Cross-country treks: a coast-to-coast drive

May 5, 2004
Outside Magazine
Week of December 17 - December 23, 1998
Cross-country treks: a coast-to-coast drive
Skiing centers in Vermont
A February motorcycling tour

Cross-country treks: a coast-to-coast drive

By Grant Davis

Question: What is the best way to drive cross-country from New York to California? How long would it take?

Farmingdale, Connecticut

Friendly small-town stops can be the highlight of a road trip
Adventure Adviser: There are two ways to drive cross country: fast and direct or meandering and lengthy. If you want to get to California fast, hop on Interstate 80 and three days later you’ll be in San Francisco — that’s assuming you’re up for driving 18-20 hours a day. However, if you really want to experience the landscape and locals, contact Adventure Cycling (406-721-1776) and ask about their three transcontinental bike routes.

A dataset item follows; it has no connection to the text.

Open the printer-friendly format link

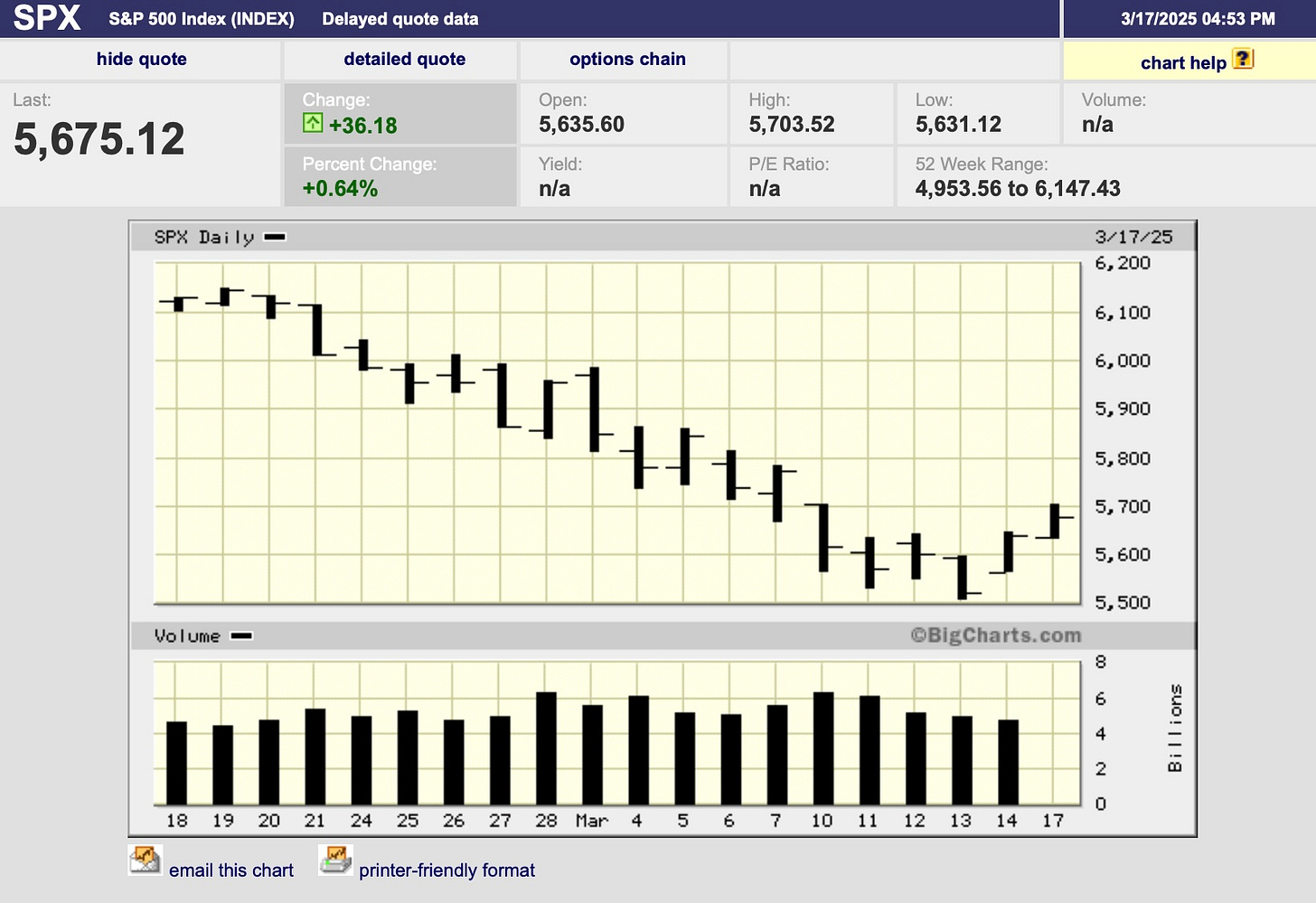click(446, 870)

These meticulously mapped routes along the northern, middle, and southern United States list everything — campsites, services, emergency numbers, even road gradients. The biggest bonus for the steering wheel-bound is that Adventure Cycling directs you along quiet, two-lane, biker-friendly (read, empty) roads that toodle through spectacular scenery and some of the friendliest small towns left in America. During the summer, many towns will let you camp for free in the municipal parks (just check with the police station first). A complete set of maps will run you $80-111 depending on which route you take. Allow 10 days to two weeks to soak up the experience.